ATLANTA Astronomers have found a bright blue companion star to an exploded supernova, a stellar survivor to one of the most violent eruptions in the universe.
The stars existence confirms theories that supernovas can live with cosmic companions, yet still be friendly enough not to destroy their neighbors in the process. A massive object 100,000 times brighter than the Sun, the newfound star sits on ground zero of a known supernova and not only survived the explosion, but influenced the event and its stellar aftermath, researchers said.
"The whole evolution of this system is affected by the companion star," explained Justyn Maund, the studys lead author, of the University of Cambridge in the United Kingdom. "The star actually altered the nature of supernova progenitor."
Give me that!
Supernovas mark the end of the road for stars much more massive than our Sun.
Instead of sitting idly by in a supernova explosion, the companion star apparently tore at its dying neighbor, ripping away about 10 solar masses of gas over a period of 250 years before the main event.
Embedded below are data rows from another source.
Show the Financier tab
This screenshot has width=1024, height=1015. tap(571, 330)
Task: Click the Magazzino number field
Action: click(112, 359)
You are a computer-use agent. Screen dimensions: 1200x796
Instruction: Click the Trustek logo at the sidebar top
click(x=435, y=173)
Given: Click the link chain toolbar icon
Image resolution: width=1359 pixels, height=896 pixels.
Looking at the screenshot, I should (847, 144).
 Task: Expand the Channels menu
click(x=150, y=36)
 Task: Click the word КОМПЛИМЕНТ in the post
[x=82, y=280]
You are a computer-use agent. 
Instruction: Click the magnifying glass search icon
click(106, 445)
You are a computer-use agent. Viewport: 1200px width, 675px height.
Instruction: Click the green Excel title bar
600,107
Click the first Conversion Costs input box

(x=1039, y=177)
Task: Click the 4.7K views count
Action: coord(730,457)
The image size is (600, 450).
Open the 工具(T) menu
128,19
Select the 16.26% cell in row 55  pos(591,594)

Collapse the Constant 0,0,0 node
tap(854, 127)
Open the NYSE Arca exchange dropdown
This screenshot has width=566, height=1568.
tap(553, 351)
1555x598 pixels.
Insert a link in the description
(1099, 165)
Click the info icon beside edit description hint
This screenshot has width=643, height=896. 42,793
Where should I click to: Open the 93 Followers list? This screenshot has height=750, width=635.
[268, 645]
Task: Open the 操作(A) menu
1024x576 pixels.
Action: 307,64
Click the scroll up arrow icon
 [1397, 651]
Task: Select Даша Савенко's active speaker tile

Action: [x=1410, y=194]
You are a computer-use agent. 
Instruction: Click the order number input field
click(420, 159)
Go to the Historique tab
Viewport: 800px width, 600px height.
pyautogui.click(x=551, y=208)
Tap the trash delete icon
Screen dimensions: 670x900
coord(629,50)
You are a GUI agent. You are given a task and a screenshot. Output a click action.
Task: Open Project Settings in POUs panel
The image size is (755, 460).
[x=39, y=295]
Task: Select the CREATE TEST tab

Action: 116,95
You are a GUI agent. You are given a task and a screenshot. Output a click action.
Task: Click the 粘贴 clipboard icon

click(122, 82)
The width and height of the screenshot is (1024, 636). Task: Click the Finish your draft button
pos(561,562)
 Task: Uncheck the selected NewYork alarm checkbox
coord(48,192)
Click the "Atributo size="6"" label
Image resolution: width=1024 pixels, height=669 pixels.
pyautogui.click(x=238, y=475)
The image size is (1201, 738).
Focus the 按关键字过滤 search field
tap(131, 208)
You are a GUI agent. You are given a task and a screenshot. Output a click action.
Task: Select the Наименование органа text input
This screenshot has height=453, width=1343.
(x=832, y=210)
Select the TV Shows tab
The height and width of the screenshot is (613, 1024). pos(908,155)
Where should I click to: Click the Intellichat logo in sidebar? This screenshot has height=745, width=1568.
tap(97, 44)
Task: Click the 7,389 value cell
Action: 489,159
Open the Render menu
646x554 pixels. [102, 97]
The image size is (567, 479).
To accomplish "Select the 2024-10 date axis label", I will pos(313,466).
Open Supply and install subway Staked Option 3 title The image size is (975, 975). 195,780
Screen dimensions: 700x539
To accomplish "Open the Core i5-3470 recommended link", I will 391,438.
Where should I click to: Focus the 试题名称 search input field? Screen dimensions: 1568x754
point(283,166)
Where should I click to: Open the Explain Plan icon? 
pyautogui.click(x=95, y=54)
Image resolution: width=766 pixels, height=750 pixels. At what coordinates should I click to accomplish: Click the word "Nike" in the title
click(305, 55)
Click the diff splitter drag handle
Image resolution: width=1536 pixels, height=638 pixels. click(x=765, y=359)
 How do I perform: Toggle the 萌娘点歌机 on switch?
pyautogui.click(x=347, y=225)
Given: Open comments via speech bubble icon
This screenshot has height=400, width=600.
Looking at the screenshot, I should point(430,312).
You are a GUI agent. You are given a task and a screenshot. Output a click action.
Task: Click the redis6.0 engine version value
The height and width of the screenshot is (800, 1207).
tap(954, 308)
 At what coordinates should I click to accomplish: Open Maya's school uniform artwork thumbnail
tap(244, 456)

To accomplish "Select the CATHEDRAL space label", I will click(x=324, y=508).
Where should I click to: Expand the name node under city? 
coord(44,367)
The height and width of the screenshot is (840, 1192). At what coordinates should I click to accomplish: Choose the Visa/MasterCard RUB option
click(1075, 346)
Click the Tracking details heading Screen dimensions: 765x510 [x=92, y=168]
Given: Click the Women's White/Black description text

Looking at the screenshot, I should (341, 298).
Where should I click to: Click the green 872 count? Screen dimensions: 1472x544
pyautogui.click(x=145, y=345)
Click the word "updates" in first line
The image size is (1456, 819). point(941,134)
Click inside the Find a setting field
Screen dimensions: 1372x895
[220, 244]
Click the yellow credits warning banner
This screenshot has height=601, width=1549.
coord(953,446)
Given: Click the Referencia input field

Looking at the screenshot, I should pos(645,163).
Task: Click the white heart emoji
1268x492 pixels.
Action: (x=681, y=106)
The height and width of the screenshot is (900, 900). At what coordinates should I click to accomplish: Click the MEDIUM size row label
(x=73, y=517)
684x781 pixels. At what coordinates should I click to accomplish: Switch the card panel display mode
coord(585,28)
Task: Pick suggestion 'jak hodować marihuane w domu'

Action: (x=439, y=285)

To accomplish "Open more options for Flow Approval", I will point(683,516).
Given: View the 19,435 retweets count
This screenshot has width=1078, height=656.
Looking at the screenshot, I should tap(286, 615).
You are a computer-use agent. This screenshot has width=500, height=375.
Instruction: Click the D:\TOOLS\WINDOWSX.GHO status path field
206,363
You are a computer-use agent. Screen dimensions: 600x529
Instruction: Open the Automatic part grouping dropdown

"The star basically stripped matter away from the supernova before the explosion, leaving just he core to explode," Maund said.
Finding the companion star helped astronomers answer some puzzling question about its supernova partner, SN 1993J. That star exploded in March of 1993 and was seen by astronomers on Earth, but the supernova had some bizarre traits. Instead of fading away like other stellar explosions, it experienced a sharp increase in brightness. Researchers, then, also saw unusually high amounts of helium gas in the supernovas remains.
"Astronomers just couldnt understand why the explosion was acting like this," Maund told SPACE.com. But interference from a companion star could do it, he added.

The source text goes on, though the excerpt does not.